Whether companies are navigating government restructuring, managing a migrant workforce, or focusing on locally manufactured goods in the face of tariffs, the pace and efficacy of skilling programs will ultimately determine organizational survival.
So, how do you approach architecting a merit-based, skills-based people strategy?
There are three fundamental questions organizations must answer to design a skill-based people strategy:
1. What skills do we need to drive our business strategy and competitive advantage?
Review your business strategy, assess challenges, opportunities, and threats, and analyze the competitive landscape to understand what your leaders and people need to be able ‘to do’ (skills) to solve these problems and drive growth.
2. What skills do we currently have in our workforce compared to the broader labor market?

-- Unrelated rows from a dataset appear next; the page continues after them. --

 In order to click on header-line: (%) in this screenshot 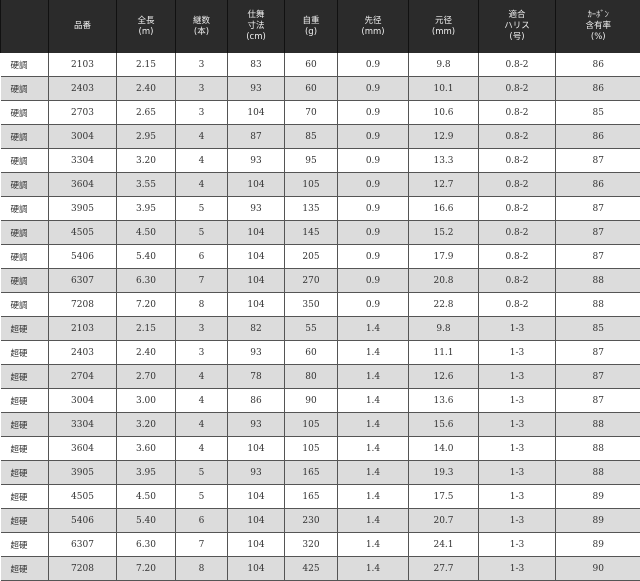, I will do `click(598, 38)`. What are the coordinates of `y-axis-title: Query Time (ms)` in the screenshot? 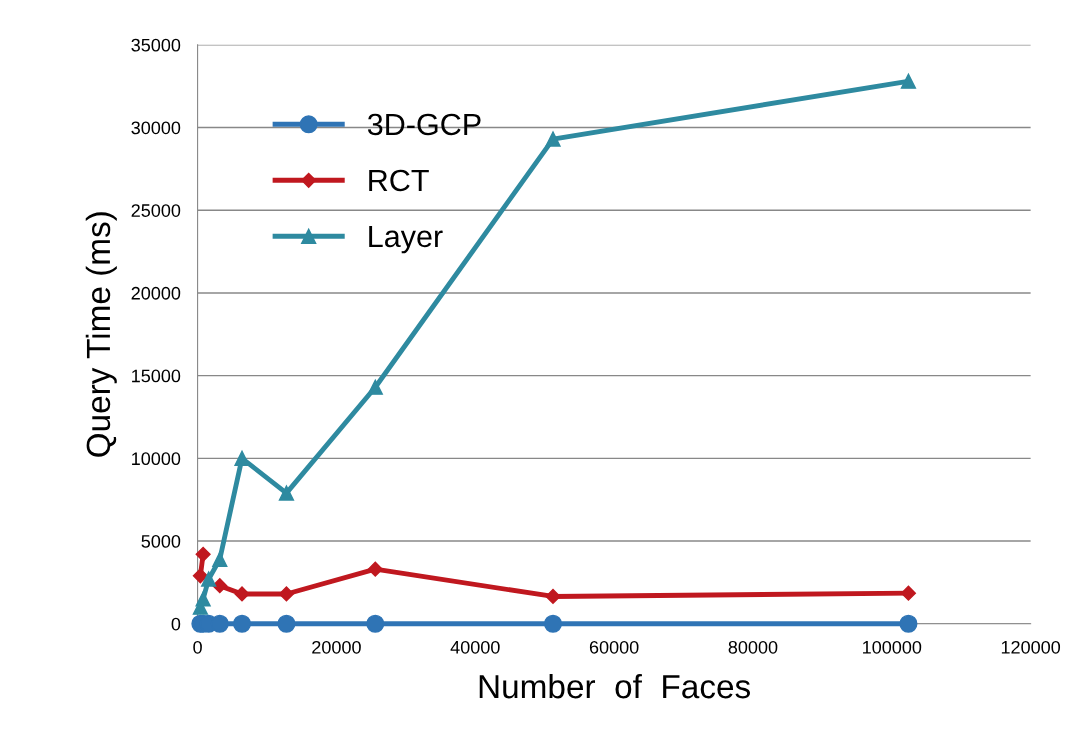 It's located at (101, 334). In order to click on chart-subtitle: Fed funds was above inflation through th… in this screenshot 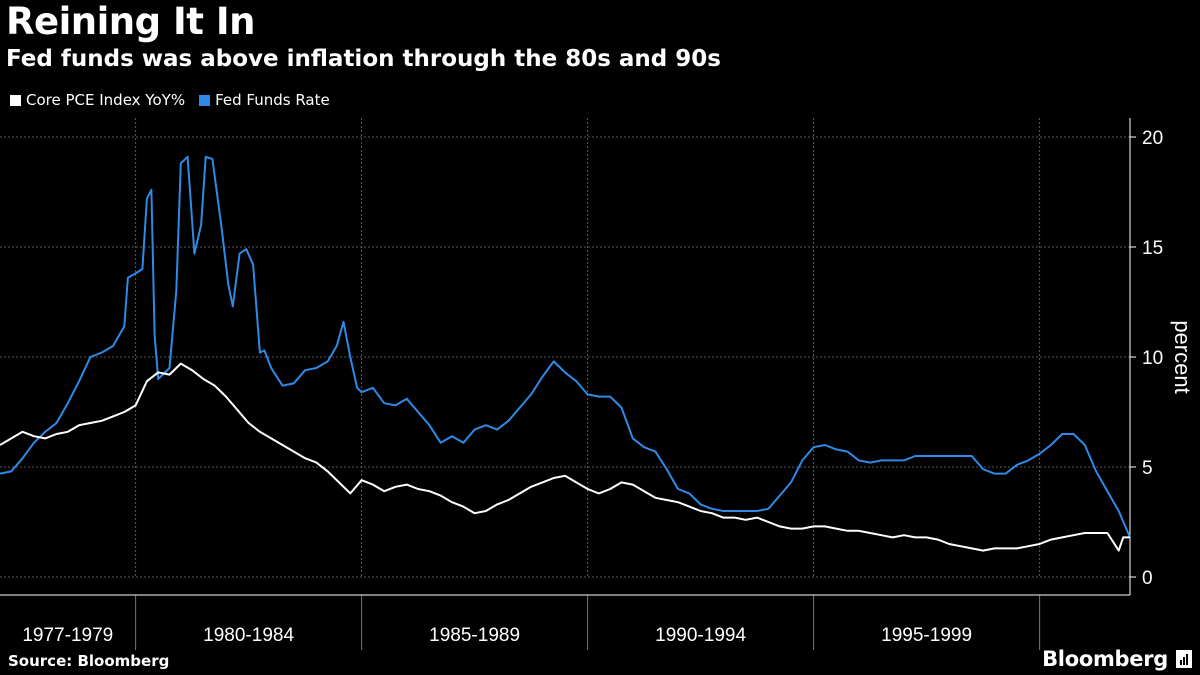, I will do `click(364, 59)`.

Start with measurement; create employee skill profiles with the assistance of AI alongside skills focused performance conversations. Validate and measure skills through peer and management assessments, creating skills-based credentials alongside existing organizational performance metrics. Benchmark against the overall skills supply and demand of the labor market, helping identify emerging gaps.

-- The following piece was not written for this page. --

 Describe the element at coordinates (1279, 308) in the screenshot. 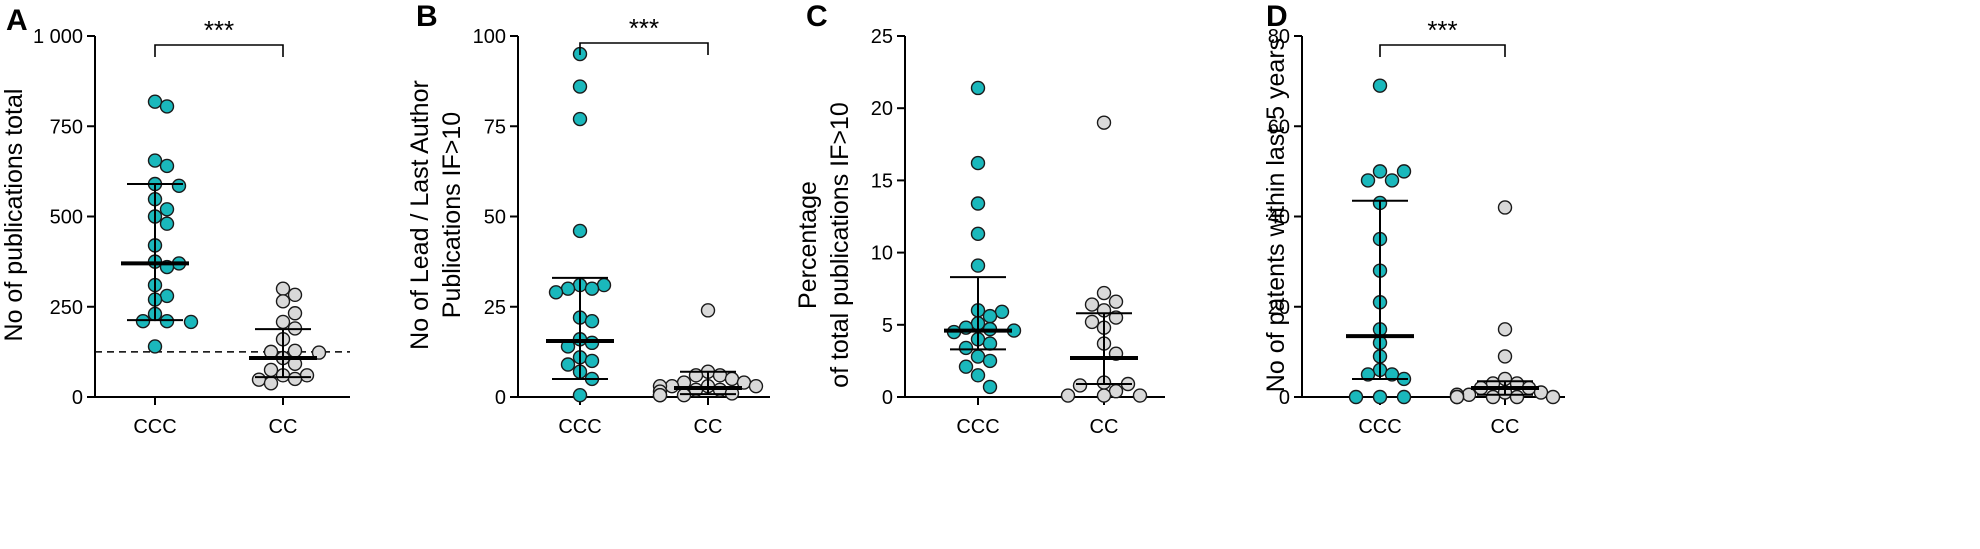

I see `y-tick-label: 20` at that location.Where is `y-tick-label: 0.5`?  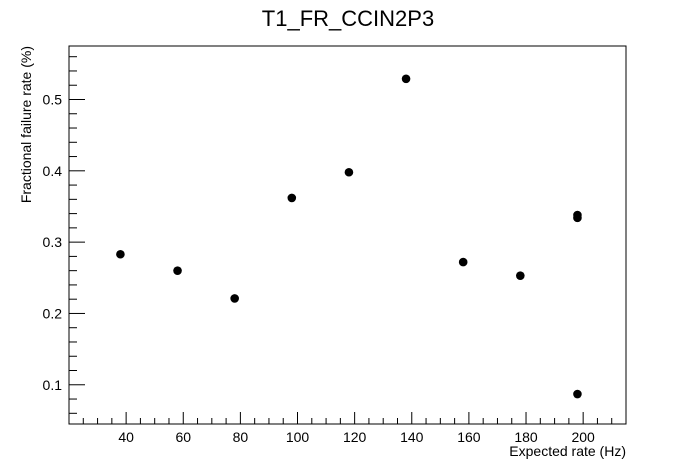 y-tick-label: 0.5 is located at coordinates (53, 99).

3. What are the best ways to close identified skill gaps (e.g., recruitment, development, mobility, etc.)?
Leveraging this data, evaluate your build, buy, borrow strategy against these skills. Assess which skills are readily available on the open market and can be acquired through recruitment. Determine which skills need to be developed internally within the specific context of your organization through training and development programs. Identify existing skills within your organization that can be re-deployed to more business-critical areas.
For instance, at Davos, I heard from Legislators and CEOs that the proliferation of AI’s advancement may meet the needs for technology skills gaps, but there is still a gap in open-minded, agile, strategic leaders who can best apply technology’s rapid advancement to address business, solution or consulting needs. This is not surprising, considering our research into job demand found that human skills, or soft skills, such as leadership, communication, and emotional intelligence, consistently exceeds the need for digital skills – globally by 2X more in demand than digital skills. Knowing what you need to target allows you to hone into solving this issue, upskilling your workforce and creating the necessary embedded culture change towards a merit-based approach.
While skills-strategies have been discussed for many years now, organizations have delayed their move in this direction because it's easy to become quickly overwhelmed in thinking they must have every question answered, every process re-designed, and all technology integrated to become skills based. To start, identify the skills use case that best supports your business whether it is a cross-functional pain point, department, or line of business specific. As skills become embedded in the new way of working, you can continue expanding your use cases.
If skills are the key to succeed, or one of the “new” currencies of global businesses, then in the last few weeks following Davos and the Trump Administration’s early executive orders, this currency suddenly went up in value. The time to wait for a skills-centric approach is over.